DFID has also supported the Foundation for Innovative and New Diagnostics—FIND—to develop a rapid molecular test, GeneXpert, to which reference has been made. It can be used by health care workers with minimal training and laboratory facilities. The test is associated with a 40% improvement in case detection rates and can provide test results within two hours. Working through the Stop TB Partnership and UNITAID, the Department has supported the policy development and distribution of GeneXpert, which is available in 29 countries. In August, DFID announced support to nine public-private partnerships, including FIND, the TB Alliance and Aeras. Those partnerships will help to fund crucial work on developing new and more effective tools to prevent, diagnose and treat TB.

We cannot shelter the UK from what is happening around the world. In 2011, nearly 9,000 cases of TB were reported in the UK. More than 6,000 of them were in people born outside the UK. The patterns must be analysed, followed and fully understood. A cross-government approach is also essential. Public Health England has made TB one of its priorities and is working to oversee a stronger national approach.

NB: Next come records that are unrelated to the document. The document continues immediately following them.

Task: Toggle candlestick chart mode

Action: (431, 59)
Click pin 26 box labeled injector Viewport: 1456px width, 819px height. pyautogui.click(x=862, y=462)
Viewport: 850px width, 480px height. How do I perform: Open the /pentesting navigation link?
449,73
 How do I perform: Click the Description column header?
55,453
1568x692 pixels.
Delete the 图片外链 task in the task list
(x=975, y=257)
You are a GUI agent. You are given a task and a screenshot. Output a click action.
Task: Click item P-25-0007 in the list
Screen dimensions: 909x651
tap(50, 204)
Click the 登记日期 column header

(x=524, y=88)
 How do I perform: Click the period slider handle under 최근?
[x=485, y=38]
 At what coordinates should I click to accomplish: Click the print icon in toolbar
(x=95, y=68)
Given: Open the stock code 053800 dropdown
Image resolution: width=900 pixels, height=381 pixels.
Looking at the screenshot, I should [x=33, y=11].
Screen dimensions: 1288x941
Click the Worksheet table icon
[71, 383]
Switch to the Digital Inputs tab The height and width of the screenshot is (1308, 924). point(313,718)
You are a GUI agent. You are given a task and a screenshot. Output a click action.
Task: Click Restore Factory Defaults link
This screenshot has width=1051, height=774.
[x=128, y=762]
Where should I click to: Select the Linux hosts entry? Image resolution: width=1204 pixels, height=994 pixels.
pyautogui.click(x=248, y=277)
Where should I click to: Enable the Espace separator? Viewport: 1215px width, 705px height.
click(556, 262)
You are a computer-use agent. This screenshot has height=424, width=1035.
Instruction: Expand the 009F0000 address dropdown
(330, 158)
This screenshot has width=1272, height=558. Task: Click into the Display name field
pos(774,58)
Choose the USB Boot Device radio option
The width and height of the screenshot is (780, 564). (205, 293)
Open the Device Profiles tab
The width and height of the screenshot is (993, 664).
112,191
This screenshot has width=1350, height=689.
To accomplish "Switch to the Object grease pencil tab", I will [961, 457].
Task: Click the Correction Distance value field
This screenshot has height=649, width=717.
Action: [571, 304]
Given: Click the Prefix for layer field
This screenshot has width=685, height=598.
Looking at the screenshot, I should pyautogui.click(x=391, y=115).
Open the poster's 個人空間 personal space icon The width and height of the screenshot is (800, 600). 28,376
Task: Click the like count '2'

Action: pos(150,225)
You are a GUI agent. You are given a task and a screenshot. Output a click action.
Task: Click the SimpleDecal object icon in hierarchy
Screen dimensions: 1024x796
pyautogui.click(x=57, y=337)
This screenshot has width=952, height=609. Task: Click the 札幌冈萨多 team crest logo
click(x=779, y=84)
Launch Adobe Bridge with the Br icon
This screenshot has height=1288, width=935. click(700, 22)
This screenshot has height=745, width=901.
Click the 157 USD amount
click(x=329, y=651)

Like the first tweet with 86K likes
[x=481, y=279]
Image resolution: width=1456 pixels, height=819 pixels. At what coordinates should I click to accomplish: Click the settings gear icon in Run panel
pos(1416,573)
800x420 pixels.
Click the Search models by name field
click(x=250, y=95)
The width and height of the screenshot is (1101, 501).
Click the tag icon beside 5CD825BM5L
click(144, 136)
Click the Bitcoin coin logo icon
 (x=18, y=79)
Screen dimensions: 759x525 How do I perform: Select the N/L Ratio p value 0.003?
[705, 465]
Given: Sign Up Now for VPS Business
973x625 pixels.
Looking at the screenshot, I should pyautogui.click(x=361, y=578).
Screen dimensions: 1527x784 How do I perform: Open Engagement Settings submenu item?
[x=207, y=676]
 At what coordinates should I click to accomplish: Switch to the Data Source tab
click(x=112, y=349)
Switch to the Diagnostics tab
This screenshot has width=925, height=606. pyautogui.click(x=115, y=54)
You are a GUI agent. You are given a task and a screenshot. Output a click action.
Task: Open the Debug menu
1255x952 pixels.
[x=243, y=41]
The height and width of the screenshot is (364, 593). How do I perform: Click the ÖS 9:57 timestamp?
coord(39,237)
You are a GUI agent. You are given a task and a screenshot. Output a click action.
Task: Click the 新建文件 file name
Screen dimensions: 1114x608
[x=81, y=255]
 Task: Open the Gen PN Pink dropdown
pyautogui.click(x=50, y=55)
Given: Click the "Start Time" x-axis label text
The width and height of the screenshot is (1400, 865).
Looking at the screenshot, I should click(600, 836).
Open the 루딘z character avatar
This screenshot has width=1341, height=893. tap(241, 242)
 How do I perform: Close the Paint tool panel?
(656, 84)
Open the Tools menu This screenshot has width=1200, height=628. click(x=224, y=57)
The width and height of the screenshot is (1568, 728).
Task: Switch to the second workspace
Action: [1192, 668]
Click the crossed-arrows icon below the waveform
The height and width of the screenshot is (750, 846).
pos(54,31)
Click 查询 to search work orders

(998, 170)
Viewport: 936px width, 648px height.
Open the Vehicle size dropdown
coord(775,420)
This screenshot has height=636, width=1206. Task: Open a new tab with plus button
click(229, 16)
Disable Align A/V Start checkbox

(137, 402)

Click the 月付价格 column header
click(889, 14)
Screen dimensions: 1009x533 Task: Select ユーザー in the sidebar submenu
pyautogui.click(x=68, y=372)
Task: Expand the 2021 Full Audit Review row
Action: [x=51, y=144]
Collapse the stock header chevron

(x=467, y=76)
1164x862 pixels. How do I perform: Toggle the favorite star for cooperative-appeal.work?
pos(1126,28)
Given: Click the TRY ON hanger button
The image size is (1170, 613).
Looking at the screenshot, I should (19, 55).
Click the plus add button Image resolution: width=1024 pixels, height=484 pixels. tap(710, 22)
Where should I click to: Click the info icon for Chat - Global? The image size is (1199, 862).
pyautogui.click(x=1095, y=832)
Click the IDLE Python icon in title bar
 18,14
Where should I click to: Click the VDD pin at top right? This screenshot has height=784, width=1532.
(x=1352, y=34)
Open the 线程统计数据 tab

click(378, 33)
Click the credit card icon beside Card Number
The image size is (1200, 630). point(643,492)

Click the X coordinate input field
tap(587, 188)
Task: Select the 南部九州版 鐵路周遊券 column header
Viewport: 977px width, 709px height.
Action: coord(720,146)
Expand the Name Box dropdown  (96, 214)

Resistance to all antimicrobials—the drugs used to prevent and treat bacterial, fungal, viral and some parasitic infections in humans and animals—is increasing, but of greatest concern is the rapid increase in bacterial resistance to antibiotics, including those used to treat TB. In September, the Government published a new five-year antimicrobial resistance strategy, which sets out actions to slow the development and spread of anti- microbial resistance, including strengthened international collaboration. That is why DFID will continue to work with the Department of Health and others to provide national and international policy leadership. We must play our part in ensuring co-ordinated action to tackle TB at home and abroad.

In conclusion, significant progress has been made since 1995 in controlling TB, with more than 56 million cases treated and 22 million lives saved. That progress has been rooted in improved partnership, policy, innovation, and national and international leadership. We have grounds for optimism, but we are not complacent about the significant challenges ahead, in which the UK will continue to play its full part.